Sending threatening or intimidating emails, texts or even 'Twitters' or posting on a
public forum such as Facebook, can be constituted as bullying behaviour and
therefore just as damaging to the recipient as physical or verbal abuse.

Since 2006, UK discrimination law has made it illegal to discriminate on the grounds
of a variety of reasons including sex, race, religion, sexual orientation, age and
disability. There is also protection to prevent employees being harassed on the
grounds of their affiliation or otherwise to a trade union. All of this legislation has
made workplaces more secure against bullying or harassment, but the Internet and
texting gives bullies a chance to circumvent the usual self-regulation that happens
within the workplace. However, this belief that the Internet also transcends the law is
false. The same laws that govern workplace physical and verbal bullying also cover
cyber-bullying. And this time, there's actual, physical evidence of the crime in the
form of the emails themselves.

What to do if you're being cyber-bullied!

If an employee feels that they are under attack from a cyber-bully, the first thing to do
is to notify the employer. Companies that monitor employees' internet and email use
to reduce the risk of cyber-bullying should ensure that they comply with their
obligations under the Regulation of Investigatory Powers Act 2000, the Data
Protection Act 1998, and the Telecommunications Regulations 2000. Most companies
have strict policies on email content, and emails containing abusive, sexual or profane
content will in many cases be a cause for instant dismissal. Rather than deleting any
email that contains detrimental content (as is probably the first instinctive reaction),
the material needs to be retained as evidence of the bullying. Most companies' IT
departments should be able to locate the source of any email relatively easily, so the
culprit, if they are a work colleague, can often be quite easily caught.

The grey area comes in the language used in cyber-bullying. An obvious threat,
abusive language or sexually explicit and violent language is clear-cut and a criminal
offence, but cyber-bullies often use more subtle techniques to intimidate work
colleagues. It is here that accusations of cyber-bullying can become difficult to
reconcile.

Employers must make sure that they have up-to-date, effective IT policies which set
out clear guidelines for the use of all electronic communications equipment to conduct
correspondence and the consequences for non-compliance. Disciplinary policies
should make it clear that cyber-bullying may constitute gross misconduct, and could
result in summary dismissal.

An employee cannot make a complaint to an employment tribunal on the grounds of
cyber-bullying alone. However, if the cyber-bullying relates to their sex, race,
disability, sexual orientation, age or religion, they may be able to bring a claim for
discrimination and/or harassment. In serious cases, employees may choose to resign
and bring a claim for constructive dismissal.
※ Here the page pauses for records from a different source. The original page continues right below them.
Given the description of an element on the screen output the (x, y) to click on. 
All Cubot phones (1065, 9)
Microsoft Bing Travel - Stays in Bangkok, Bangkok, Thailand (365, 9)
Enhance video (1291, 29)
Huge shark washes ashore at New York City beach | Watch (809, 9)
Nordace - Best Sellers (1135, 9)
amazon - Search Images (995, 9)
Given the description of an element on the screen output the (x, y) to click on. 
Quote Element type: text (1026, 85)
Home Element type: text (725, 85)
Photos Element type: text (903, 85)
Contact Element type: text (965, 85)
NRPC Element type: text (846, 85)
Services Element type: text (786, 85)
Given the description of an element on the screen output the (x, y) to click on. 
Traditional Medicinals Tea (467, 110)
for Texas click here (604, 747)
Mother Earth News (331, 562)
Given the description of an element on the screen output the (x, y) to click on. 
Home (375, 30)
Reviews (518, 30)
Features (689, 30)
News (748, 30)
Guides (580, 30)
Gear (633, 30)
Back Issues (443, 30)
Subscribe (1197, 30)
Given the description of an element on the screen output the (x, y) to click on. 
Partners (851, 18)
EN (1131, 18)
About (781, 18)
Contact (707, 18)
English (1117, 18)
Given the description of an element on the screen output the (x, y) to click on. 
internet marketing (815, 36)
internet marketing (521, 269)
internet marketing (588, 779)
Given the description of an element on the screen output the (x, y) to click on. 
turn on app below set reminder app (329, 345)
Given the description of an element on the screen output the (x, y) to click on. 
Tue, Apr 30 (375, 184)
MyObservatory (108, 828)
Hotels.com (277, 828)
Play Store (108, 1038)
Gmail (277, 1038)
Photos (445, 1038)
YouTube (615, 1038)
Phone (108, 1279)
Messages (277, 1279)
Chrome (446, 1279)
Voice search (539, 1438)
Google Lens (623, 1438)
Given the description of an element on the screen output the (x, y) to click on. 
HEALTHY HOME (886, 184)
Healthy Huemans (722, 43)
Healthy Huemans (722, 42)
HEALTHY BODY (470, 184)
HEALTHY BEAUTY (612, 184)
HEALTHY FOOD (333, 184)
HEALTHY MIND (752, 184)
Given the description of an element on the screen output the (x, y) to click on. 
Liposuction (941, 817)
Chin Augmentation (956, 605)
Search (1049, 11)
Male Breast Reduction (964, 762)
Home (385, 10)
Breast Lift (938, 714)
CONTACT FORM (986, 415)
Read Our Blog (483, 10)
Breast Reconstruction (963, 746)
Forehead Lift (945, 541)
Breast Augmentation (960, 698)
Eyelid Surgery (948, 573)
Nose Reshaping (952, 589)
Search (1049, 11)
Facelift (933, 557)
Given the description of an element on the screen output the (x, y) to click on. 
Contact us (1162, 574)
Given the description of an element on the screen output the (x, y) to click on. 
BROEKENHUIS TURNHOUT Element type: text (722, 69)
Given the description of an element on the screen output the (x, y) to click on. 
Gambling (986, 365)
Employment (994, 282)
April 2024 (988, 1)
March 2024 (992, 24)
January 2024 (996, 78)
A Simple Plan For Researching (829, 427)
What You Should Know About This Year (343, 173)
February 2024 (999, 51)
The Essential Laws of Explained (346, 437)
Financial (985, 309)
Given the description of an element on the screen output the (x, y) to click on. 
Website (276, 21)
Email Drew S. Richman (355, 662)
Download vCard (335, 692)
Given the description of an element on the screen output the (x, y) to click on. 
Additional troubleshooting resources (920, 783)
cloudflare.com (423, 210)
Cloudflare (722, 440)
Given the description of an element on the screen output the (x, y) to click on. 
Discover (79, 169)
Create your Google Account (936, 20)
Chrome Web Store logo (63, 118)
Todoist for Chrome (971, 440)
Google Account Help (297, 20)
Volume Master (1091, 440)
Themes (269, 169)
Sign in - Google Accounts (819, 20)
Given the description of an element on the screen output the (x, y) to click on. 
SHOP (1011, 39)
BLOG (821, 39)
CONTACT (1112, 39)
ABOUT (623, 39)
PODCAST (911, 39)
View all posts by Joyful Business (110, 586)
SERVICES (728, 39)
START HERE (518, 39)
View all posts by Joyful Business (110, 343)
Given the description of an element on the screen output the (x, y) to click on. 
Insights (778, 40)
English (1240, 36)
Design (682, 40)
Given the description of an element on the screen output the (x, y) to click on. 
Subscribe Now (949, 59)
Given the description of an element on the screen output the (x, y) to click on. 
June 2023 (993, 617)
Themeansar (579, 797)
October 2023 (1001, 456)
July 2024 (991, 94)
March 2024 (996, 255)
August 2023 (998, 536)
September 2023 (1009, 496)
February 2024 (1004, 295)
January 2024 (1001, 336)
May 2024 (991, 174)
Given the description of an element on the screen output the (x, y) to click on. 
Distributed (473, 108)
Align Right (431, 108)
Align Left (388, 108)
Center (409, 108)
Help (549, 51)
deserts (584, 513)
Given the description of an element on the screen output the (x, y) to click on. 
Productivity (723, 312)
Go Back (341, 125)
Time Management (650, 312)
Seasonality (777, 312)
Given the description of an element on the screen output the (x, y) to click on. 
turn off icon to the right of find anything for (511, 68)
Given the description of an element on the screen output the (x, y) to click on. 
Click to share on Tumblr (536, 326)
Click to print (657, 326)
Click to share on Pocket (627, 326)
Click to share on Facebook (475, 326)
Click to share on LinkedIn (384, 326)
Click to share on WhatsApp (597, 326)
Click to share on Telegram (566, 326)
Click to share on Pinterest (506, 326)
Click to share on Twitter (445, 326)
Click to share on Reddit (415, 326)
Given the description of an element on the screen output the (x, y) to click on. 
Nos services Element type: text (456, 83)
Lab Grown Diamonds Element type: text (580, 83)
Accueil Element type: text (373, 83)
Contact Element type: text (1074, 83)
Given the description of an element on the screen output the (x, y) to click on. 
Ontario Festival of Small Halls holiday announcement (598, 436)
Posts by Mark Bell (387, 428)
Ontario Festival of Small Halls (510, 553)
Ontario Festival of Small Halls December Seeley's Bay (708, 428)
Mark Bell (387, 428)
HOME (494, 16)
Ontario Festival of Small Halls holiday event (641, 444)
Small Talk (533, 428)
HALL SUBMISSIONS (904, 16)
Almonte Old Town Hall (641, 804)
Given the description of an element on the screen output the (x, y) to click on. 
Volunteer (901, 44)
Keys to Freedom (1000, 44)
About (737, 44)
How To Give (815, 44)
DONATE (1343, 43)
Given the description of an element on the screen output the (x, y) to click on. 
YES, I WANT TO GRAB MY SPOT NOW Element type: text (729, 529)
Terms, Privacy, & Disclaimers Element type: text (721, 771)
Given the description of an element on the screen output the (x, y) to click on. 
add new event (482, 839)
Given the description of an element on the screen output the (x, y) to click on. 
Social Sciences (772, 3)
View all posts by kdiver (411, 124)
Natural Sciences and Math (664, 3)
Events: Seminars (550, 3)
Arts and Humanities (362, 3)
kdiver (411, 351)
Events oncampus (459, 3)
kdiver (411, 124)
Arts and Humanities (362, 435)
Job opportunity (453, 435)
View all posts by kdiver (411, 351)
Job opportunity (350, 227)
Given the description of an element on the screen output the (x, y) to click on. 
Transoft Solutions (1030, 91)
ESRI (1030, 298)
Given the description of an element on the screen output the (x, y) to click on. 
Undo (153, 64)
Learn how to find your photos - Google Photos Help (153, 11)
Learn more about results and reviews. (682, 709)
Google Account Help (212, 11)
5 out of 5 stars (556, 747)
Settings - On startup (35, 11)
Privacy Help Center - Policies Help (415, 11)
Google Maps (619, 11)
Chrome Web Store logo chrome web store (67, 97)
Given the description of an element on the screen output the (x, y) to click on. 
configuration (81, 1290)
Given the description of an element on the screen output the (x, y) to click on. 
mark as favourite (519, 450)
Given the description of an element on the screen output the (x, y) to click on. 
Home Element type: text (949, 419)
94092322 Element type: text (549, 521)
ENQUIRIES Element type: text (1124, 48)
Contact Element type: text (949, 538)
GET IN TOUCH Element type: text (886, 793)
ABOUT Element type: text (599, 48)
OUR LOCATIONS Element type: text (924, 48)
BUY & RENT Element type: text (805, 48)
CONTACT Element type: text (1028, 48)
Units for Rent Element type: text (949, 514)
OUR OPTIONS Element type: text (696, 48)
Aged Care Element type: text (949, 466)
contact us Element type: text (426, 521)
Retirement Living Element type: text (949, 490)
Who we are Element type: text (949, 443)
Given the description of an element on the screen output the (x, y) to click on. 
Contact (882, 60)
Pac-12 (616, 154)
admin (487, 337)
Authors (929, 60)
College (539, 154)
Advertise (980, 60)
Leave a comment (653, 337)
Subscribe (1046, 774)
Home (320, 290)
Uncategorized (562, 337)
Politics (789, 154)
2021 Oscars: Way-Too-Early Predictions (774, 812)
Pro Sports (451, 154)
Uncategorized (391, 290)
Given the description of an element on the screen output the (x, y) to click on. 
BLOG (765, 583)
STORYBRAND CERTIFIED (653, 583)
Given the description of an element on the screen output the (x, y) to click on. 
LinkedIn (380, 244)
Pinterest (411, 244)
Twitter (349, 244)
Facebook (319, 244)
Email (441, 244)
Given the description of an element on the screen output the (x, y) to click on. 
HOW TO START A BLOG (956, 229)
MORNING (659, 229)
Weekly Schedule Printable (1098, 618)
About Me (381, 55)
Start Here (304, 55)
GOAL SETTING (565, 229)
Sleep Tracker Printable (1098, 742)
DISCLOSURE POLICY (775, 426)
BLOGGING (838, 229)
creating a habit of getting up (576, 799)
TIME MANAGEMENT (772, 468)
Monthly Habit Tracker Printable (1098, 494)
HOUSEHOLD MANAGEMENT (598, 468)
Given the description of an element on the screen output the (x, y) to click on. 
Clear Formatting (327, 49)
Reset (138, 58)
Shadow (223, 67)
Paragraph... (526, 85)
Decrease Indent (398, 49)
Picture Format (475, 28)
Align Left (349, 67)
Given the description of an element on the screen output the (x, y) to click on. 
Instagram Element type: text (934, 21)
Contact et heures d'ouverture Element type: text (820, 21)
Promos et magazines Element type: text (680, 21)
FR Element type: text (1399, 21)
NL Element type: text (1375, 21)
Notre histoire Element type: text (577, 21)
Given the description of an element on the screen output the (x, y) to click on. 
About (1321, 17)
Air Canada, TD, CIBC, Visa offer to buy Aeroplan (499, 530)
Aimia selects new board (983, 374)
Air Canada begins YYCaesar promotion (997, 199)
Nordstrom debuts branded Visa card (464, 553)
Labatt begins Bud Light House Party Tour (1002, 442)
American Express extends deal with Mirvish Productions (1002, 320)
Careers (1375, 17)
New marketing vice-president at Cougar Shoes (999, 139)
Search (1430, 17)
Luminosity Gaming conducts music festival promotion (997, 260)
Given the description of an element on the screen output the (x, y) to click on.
It is crucial that employers take appropriate action to deal with cyber-bullying and
treat it as seriously as face-to-face workplace bullying. The employer's duty of care to
their staff beholds them to ensure that destructive behaviour such as cyber-bullying
does not make it impossible for an employee to feel safe or able to continue working
in that environment. Cyber-bullying is as serious an issue as any other form of
workplace intimidation and must be treated so.